ディファレンス・エンジン〈下〉 (ハヤカワ文庫SF)

 実をいうと、なんていう前置きはいらない、おれは小説が読めない。日本語が読めないわけではないので、目を通して、最後のページまで通しきることはできる。できるけれども、その実のところで小説を読めているかどうかというと、はなはだ怪しい。ある種の小説に関しては、まったく読めていないといってしまっていい。
 ギブスン&スターリングの『ディファレンス・エンジン』。今さらながらに読む。ジェイムズ・グリックの『インフォメーション 情報技術の人類史』の中の、バベッジとレディ・エイダについての章、そこに描かれる階差機関にうっとりしたからだ。読むなら今しかないという気になった。
インフォメーション―情報技術の人類史

インフォメーション―情報技術の人類史

 読み始める。まず「第一の反復」と章題にある。おれは途端、「これはアカンやつや」と思う。半分くらい思う。小説全体がアナログ時計の精巧な歯車のように配置されていて、その構造を読まなければ読んだことにならないようなやつじゃなかろうか。おおきな罠が潜んでいて、おれはそれに気づかずに読み終わったような気がするんじゃなかろうか。そんな風に思ってしまう。おれはあの日のラヴレンチーのように、脳内に「警戒! 警戒!」のメモを書き散らかす。
 が、おれはそういう小説を読めないから、警戒のしようがない。文学理論というものがあるとしても、そういうものを知らないので手がかりになる杖もない。たとえばカルヴィーノの『宿命の交わる城』などわけがわからない。少なくともおれとは交われない。『レ・コスミコミケ』を『波打際のむろみさん』みたいに楽しむのが限界だ。
 とはいえ、『ディファレンス・エンジン』がいかなる書き手によるものかということについては、さすがになんとなく当たりはつく。当たりをつけておいたところで、あとは精緻に描かれたスチーム・パンク世界に身を投じればいい。そこがロンドンだろうとロンドンでなかろうと、ゼファー魂ものすごいスピードで走り去っていく。
 走り去っていって、さておれはこの小説の二階に行けたのだろうかというと、解説やらなんやらを読んでなにかありそうだと思うくらいのところで終わる。
 算数だか数学だかの図形の問題で、補助線というやつがあった。おれは補助線を見つけられない人間だ。そこがおれの知の限界だな、と思うところがある。そして、サイエンス・フィクションというやつは『ロッキー・ホラー・ショー』のダブル・フィーチャーでないかぎり(ともいえないが)、サイエンスを取り扱う。そいつが自己言及的な態度を取り始めると、おれにはお手上げだ。おれは算数ができないからだ。
 さらに、機械の言葉が関わると、おれはいっそうわからない。プログラミングというものができる人間というのは、おれにとってははるか仰ぎ見るような存在であって、人間の言葉を何カ国語話せるよりもたいしたものだと思う。プログラマーには、いったい世界がどのように見えているのか想像もつかない。彼らには、算数がわかって、そのうえ機械の言葉もわかるのだ。まったく。
 算数ができない上に、小説も読めない。算数はもういいとして、小説、あるいは広く文学について、参考書でも読めばいいじゃないか、という気もする。きっとそんな本もあるだろう。

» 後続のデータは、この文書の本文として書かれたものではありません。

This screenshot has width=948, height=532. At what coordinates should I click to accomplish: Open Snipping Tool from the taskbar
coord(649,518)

 だが、おれにはそういう気がおこらない。簡単にいってしまえば「なんか癪だから」。言葉というものについて、だれかに助けてもらいたくないという驕りがあるからだ。むろん、おれが言葉を発明したわけじゃあない。すべて先人の借り物だ。知らず知らずのうちにおおいに助けてもらっているに違いないのだ。それなのに、どうも自分で補助線を引き、歯車の構造を理解し、初見で罠をすべて見破りつつステッキをくるくる回しながら優雅に本の中を散歩したいのだ。助力なしに、ひとりで、努力なんかとは無縁に。
 高望みに違いない。ないものねだりだが、そういう心持ちがある。あったところで得するところもない。しかし不思議なことに、おれはどこかで「自分がわからないものの方が本当におもしろいものではないのか」とか思っている。下手に手を出して、日本語を目で追って、読んだ気にならない。読んだ気にならないのに、おもしろかったかもしれないなどと思ったりする。

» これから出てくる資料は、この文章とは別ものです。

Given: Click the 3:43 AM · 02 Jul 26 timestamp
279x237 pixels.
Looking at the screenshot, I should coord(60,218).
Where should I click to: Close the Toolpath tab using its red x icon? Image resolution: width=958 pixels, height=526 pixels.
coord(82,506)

 精緻な歯車や罠が、それをそうとおれに自覚させないうちに、おれにおもしろさを与える。そういうことがあるかもしれない。おれがおもしろいと感じるものの中には、おれがおれの中での言語化を超えたところで、勝手になにかを送りつけてきている、そんな想像をする。おれには言葉にできないのに、本の中のそいつと、おれの中のそいつが、おれの知らない二階で勝手にキャッチボールしてる。そんな想像もする。
 五大皆有響、などといえば、小説とて世界とて変わらない。おれは世界を明瞭に見ることができないが、もしもおれの中に一無位の真人とかいうやつがいるとしたら、やっぱり高い方、二階でキャッチボールをしているのかもしれない。できればおれも二階に上がりたいし、そこに混じりたいと思う。ただ、そのために努力をする気もないし、ある日、突然、明瞭になりはしないかと思ったりしている。おれは毎週toto BIGを買っていて、ある日、突然、金持ちになりはしないかと思っている。さあ、その確率を階差機関か解析機関で計算してみてくれないか。